## Exercise description
Revise the items below by replacing every instance of "Image resolution" with "Screenshot size" and leaving all other text unchanged.

— start —

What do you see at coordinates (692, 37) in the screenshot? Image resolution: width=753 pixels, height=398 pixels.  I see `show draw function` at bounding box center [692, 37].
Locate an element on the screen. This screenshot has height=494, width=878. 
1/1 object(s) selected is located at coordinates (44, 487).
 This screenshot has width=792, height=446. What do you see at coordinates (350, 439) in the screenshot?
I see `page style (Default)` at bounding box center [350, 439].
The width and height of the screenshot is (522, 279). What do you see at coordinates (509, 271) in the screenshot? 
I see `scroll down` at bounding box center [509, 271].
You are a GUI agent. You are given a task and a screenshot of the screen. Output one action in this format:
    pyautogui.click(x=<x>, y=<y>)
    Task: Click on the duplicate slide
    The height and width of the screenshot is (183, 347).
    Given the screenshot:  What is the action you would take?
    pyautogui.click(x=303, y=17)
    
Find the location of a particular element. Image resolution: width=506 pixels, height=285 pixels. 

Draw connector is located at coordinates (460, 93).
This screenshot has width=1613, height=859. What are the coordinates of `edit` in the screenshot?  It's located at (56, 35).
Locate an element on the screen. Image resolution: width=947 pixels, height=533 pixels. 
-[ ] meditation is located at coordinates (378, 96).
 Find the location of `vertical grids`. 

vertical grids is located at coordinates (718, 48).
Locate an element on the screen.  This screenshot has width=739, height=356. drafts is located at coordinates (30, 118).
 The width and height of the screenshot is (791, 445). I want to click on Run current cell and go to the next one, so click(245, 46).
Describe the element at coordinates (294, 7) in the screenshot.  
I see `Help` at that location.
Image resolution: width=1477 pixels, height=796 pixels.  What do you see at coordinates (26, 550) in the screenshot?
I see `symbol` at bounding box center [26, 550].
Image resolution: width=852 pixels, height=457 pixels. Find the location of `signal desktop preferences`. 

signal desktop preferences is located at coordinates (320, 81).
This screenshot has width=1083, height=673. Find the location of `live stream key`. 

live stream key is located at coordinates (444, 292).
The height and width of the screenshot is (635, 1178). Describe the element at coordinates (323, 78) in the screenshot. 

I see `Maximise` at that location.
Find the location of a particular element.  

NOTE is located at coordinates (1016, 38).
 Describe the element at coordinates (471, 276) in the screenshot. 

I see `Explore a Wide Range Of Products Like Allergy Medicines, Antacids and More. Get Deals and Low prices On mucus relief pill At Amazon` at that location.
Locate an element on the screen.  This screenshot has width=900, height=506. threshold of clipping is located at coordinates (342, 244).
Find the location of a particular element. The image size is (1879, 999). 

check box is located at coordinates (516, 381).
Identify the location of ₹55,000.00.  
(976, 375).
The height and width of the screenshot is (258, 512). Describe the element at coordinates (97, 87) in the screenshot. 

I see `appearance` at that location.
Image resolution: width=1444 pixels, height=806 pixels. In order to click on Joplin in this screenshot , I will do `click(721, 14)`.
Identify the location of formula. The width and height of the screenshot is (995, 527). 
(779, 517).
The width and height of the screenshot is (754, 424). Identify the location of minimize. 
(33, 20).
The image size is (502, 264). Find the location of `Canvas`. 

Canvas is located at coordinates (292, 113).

— end —

## Final answer
What do you see at coordinates (692, 37) in the screenshot? Screenshot size: width=753 pixels, height=398 pixels.  I see `show draw function` at bounding box center [692, 37].
Locate an element on the screen. This screenshot has height=494, width=878. 
1/1 object(s) selected is located at coordinates (44, 487).
 This screenshot has width=792, height=446. What do you see at coordinates (350, 439) in the screenshot?
I see `page style (Default)` at bounding box center [350, 439].
The width and height of the screenshot is (522, 279). What do you see at coordinates (509, 271) in the screenshot? 
I see `scroll down` at bounding box center [509, 271].
You are a GUI agent. You are given a task and a screenshot of the screen. Output one action in this format:
    pyautogui.click(x=<x>, y=<y>)
    Task: Click on the duplicate slide
    The height and width of the screenshot is (183, 347).
    Given the screenshot:  What is the action you would take?
    pyautogui.click(x=303, y=17)
    
Find the location of a particular element. Screenshot size: width=506 pixels, height=285 pixels. 

Draw connector is located at coordinates (460, 93).
This screenshot has width=1613, height=859. What are the coordinates of `edit` in the screenshot?  It's located at (56, 35).
Locate an element on the screen. Screenshot size: width=947 pixels, height=533 pixels. 
-[ ] meditation is located at coordinates (378, 96).
 Find the location of `vertical grids`. 

vertical grids is located at coordinates (718, 48).
Locate an element on the screen.  This screenshot has width=739, height=356. drafts is located at coordinates (30, 118).
 The width and height of the screenshot is (791, 445). I want to click on Run current cell and go to the next one, so click(245, 46).
Describe the element at coordinates (294, 7) in the screenshot.  
I see `Help` at that location.
Screenshot size: width=1477 pixels, height=796 pixels.  What do you see at coordinates (26, 550) in the screenshot?
I see `symbol` at bounding box center [26, 550].
Screenshot size: width=852 pixels, height=457 pixels. Find the location of `signal desktop preferences`. 

signal desktop preferences is located at coordinates (320, 81).
This screenshot has width=1083, height=673. Find the location of `live stream key`. 

live stream key is located at coordinates (444, 292).
The height and width of the screenshot is (635, 1178). Describe the element at coordinates (323, 78) in the screenshot. 

I see `Maximise` at that location.
Find the location of a particular element.  

NOTE is located at coordinates (1016, 38).
 Describe the element at coordinates (471, 276) in the screenshot. 

I see `Explore a Wide Range Of Products Like Allergy Medicines, Antacids and More. Get Deals and Low prices On mucus relief pill At Amazon` at that location.
Locate an element on the screen.  This screenshot has width=900, height=506. threshold of clipping is located at coordinates (342, 244).
Find the location of a particular element. The image size is (1879, 999). 

check box is located at coordinates (516, 381).
Identify the location of ₹55,000.00.  
(976, 375).
The height and width of the screenshot is (258, 512). Describe the element at coordinates (97, 87) in the screenshot. 

I see `appearance` at that location.
Screenshot size: width=1444 pixels, height=806 pixels. In order to click on Joplin in this screenshot , I will do `click(721, 14)`.
Identify the location of formula. The width and height of the screenshot is (995, 527). 
(779, 517).
The width and height of the screenshot is (754, 424). Identify the location of minimize. 
(33, 20).
The image size is (502, 264). Find the location of `Canvas`. 

Canvas is located at coordinates (292, 113).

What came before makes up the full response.